With the release of Intel's Ivy Bridge setup and the Z77 platform, however, Gigabyte has made a dramatic return to form. Now the head-to-head is once more a battle of the giants, and nowhere more so than between the two premium Z77 motherboards we're checking out.

They are both around the £250 mark - a fortune compared to most of the fairly reasonable Z77 boards we've previously tested - and come with more ringing and whistly things than you could shake a thin piece of dead tree at. They also both come with connections for the new Intel/Apple love child, Thunderbolt.

Lightning Thunder

Where the Gigabyte board has a pair of connections for the new interface, this Premium effort from Asus has just a single port on the rear.
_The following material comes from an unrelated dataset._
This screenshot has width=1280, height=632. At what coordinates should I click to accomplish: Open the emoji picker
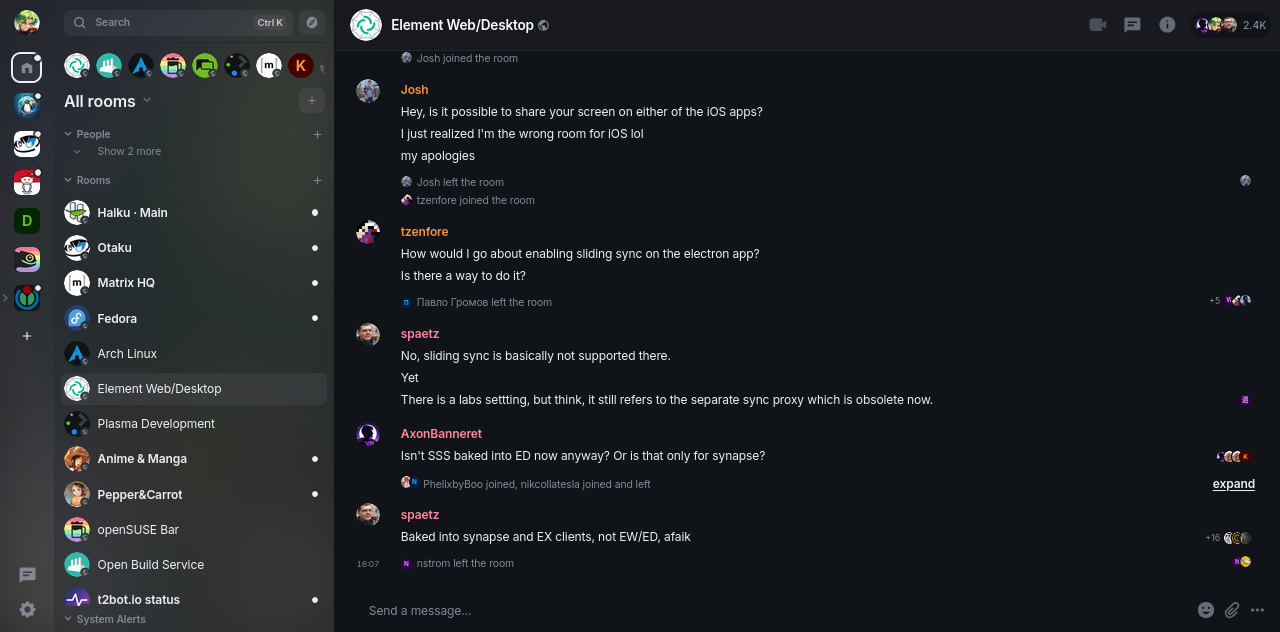[x=1206, y=610]
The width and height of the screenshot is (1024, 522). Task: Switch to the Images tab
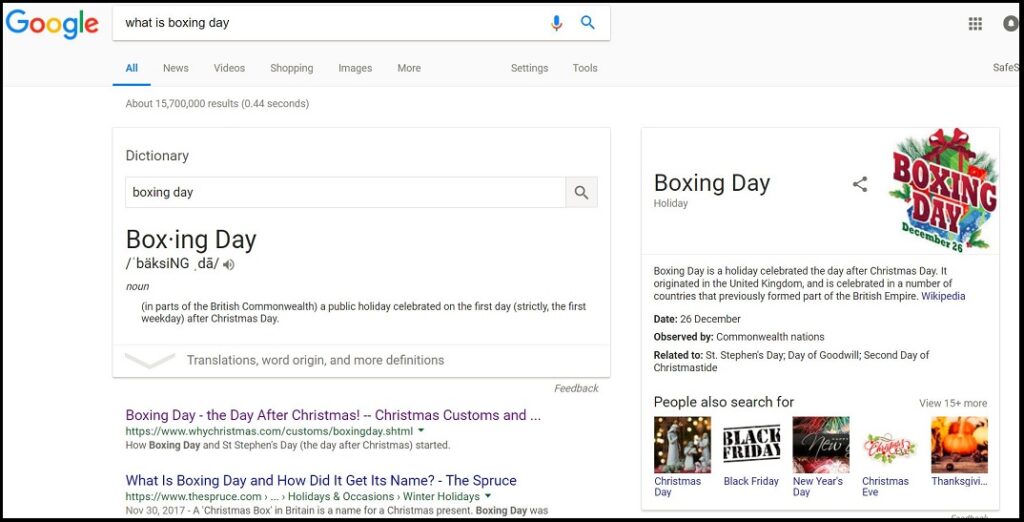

Still, it shouldn't have trouble rocking triple-screen configurations, with HDMI and full DisplayPort connectors alongside that Thunderbolt socket.

Benchmarks

CPU rendering performance
Cinebench R11.5: Index score: Higher is better
GIGABYTE Z77X-UP5TH: 7.90
ASUS P8Z77-V PREMIUM: 7.97

Gaming performance
Batman: AC: Frames per second: Higher is better
GIGABYTE Z77X-UP5TH: 190
ASUS P8Z77-V PREMIUM: 177

Thunderbolt performance
AS SSD: Megabytes per second: Higher is better
GIGABYTE Z77X-UP5TH: 428
ASUS P8Z77-V PREMIUM: 447
GIGABYTE Z77X-UP5TH: 278
ASUS P8Z77-V PREMIUM: 294

The Asus board also seems happier running Thunderbolt, as it managed faster data transfer benchmarks in our storage tests. We used a pair of Intel's SSD 330 drives in a RAID 0 array to make best use of the available bandwidth. In both the maximum read/write and sequential read/write tests, the Asus board posted faster results - but not by much.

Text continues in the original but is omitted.